Exercise aim |
Continue the press statement on the OECD education report from where it stops.

Page extract |
================

OECD report points to clear need for free education and genuine education equality
- Catch Up funding must be doubled
- Budget 2022 should make primary education free
- Greater investment in extracurricular activities needed
Labour education spokesperson Aodhán Ó Ríordáin said that the Minister must act on the OECD education report published this morning and bring Ireland’s investment in education up to speed with our European colleagues. Pointing to the inequity in education that has been exasperated by the pandemic, Deputy Ó Ríordáin said that there is a clear and obvious need to double the funding provided to help children make up for the loss of in class learning. Budget 2022 will be an opportunity for the Minister to invest in school communities and extracurricular activities to provide for a more holistic approach to education in this country.
Deputy Ó Ríordáin said:
“Ireland’s teachers and school communities are among the most dedicated in the world, going above and beyond to provide remote teaching throughout the pandemic. This is reflected in the statistics that we have fewer children from lower socio-economic groups performing at the lowest level in standardised tests compared to the OECD average. However, at 16%, it’s clear that there is more to do to ensure every child gets a fair start at life.

================

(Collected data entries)
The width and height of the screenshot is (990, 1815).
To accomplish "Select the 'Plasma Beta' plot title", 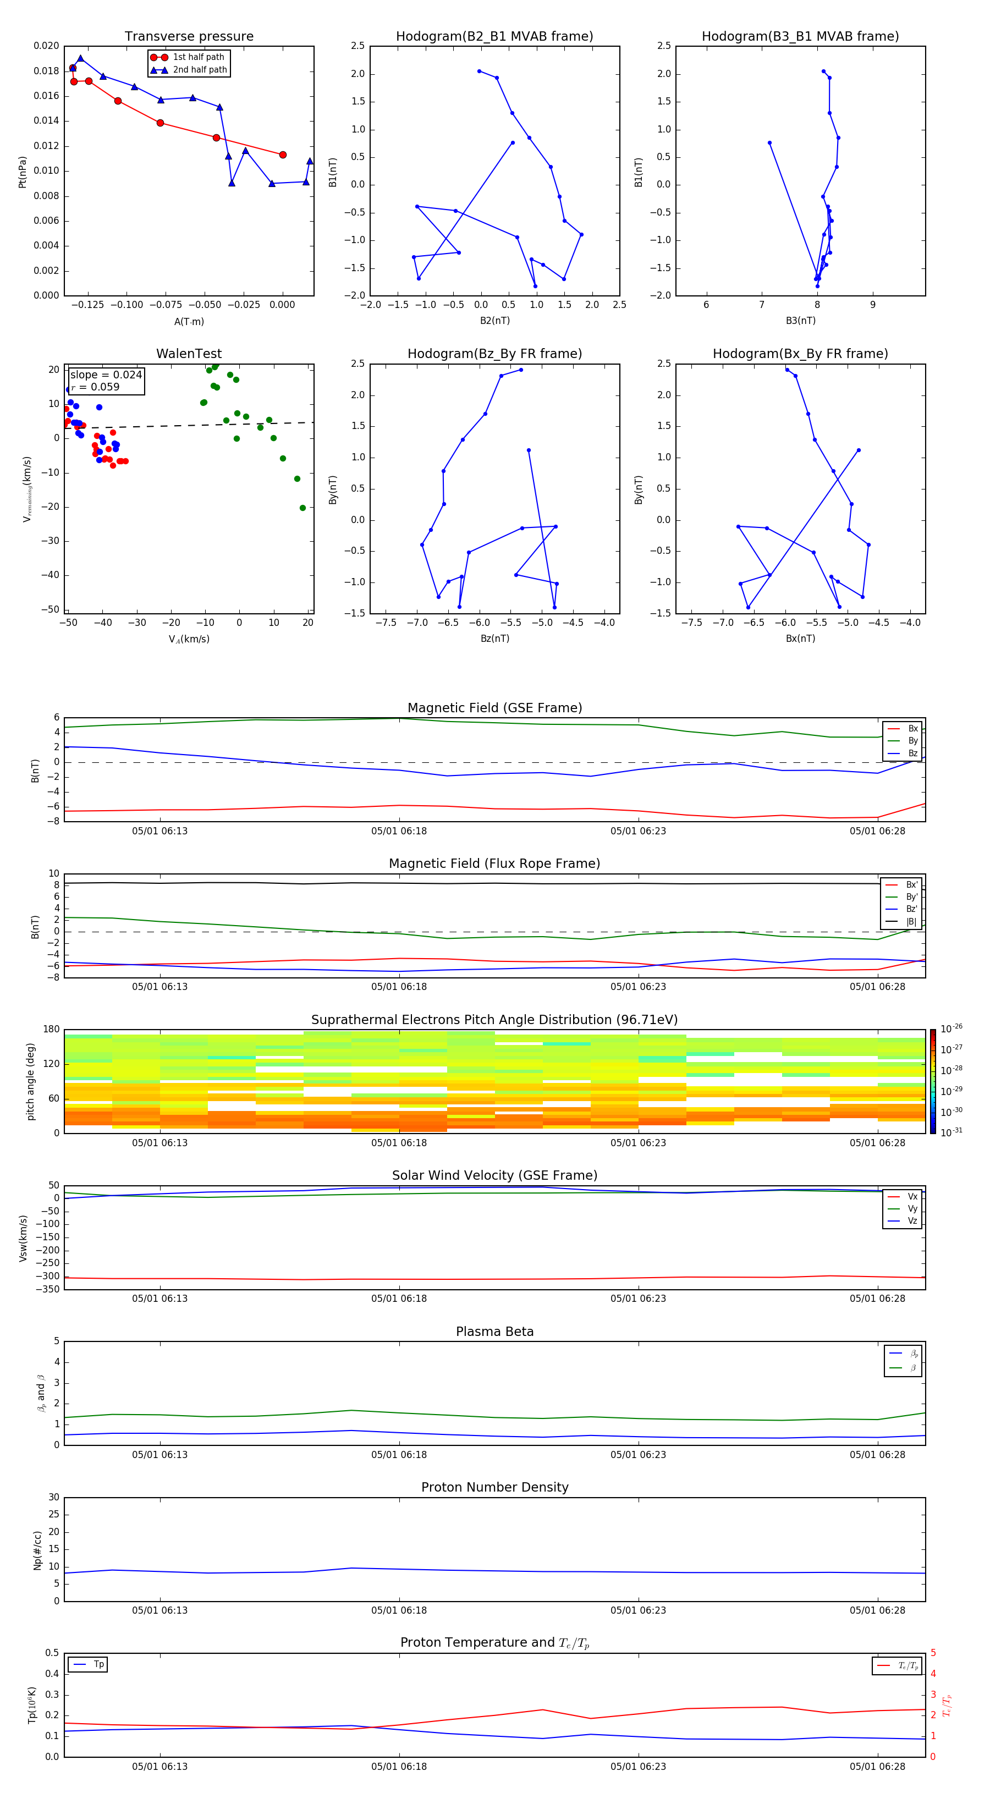I will coord(495,1332).
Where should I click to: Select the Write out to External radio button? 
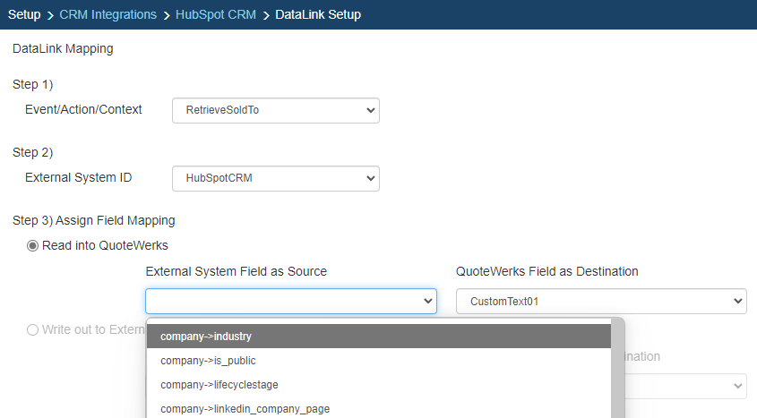[33, 329]
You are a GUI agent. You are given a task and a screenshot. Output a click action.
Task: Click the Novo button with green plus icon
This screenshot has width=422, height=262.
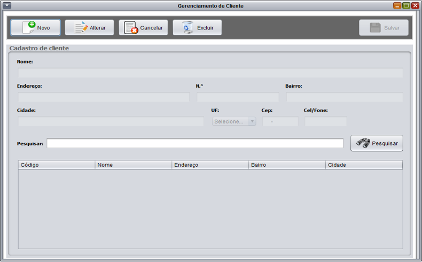pyautogui.click(x=35, y=28)
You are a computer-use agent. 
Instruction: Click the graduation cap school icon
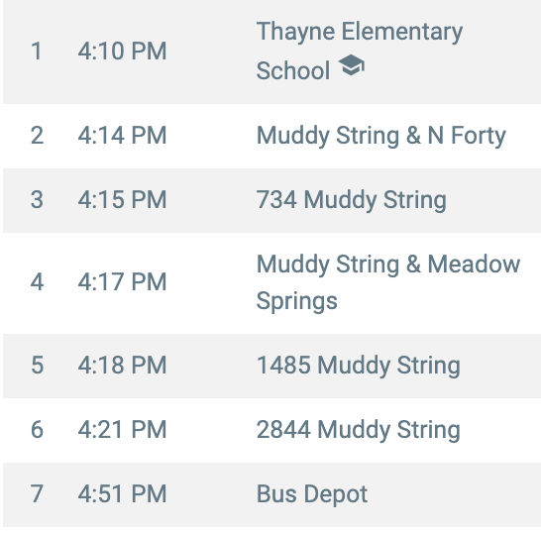(351, 65)
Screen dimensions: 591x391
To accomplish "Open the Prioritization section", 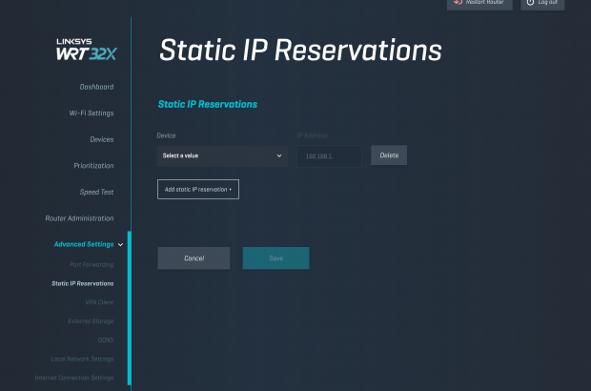I will pyautogui.click(x=93, y=166).
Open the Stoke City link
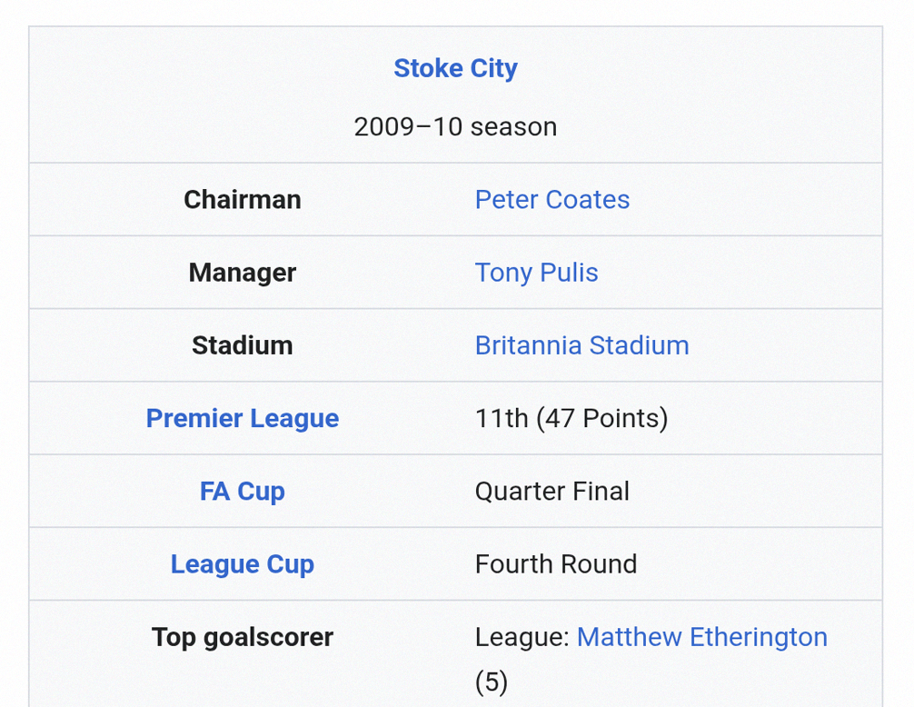The image size is (914, 707). click(455, 68)
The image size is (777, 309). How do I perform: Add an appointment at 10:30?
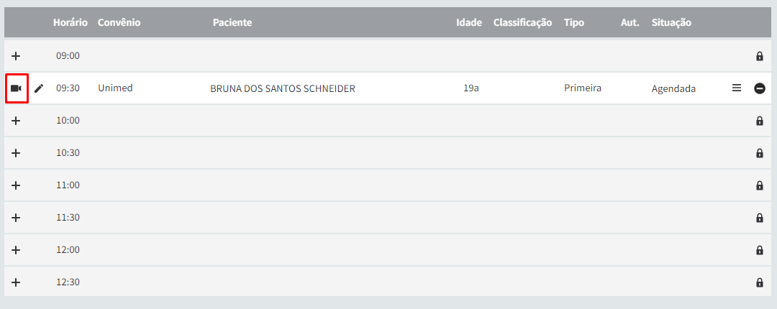(16, 153)
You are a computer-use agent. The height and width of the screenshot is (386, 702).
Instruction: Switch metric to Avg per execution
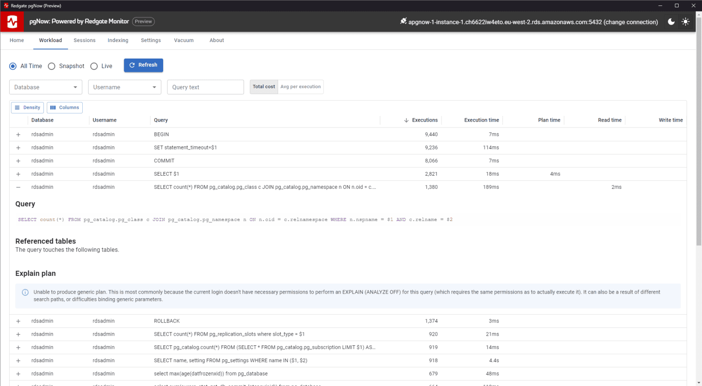[301, 87]
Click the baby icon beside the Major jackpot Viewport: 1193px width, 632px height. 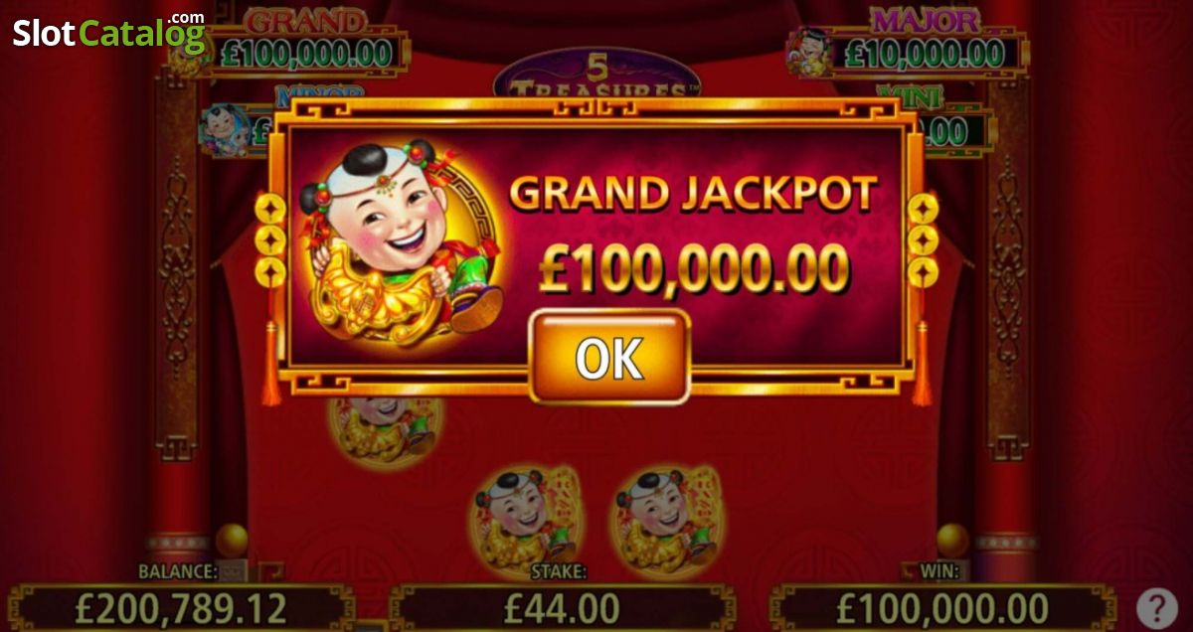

================

Result for this exercise |
“This inequity has the potential to perpetuate even deeper as a result of the pandemic. Ireland’s children were closed for longer throughout the pandemic in comparison to the OECD average. This is why we’ve been pressing the Minister to put money into a Catch Up for Children fund to make up for the missed learning and development as a result of school closures. Children have missed out on a whole range of important in class learnings and experiences that are vital to their full development. The Labour Party estimate that a fund of €100 million would be required to target recovery in lost learning, focusing on one to one and small group tutoring programmes, as well as supporting the return to school and development for disadvantaged children in early years settings.
“There’s no simple solution to ensuring full education equity in Ireland but it’s clear from these figures that the Government needs to prioritise investment in education as part of Budget 2022. This investment needs to respond to the needs of school communities – including better ventilation to ensure a safe teaching environment, better physical infrastructure that reflects the growing population size and better investment in our special needs assistants in schools. The Minister must also make a commitment to reduce primary class sizes to the EU average by 2025, something we have long called for.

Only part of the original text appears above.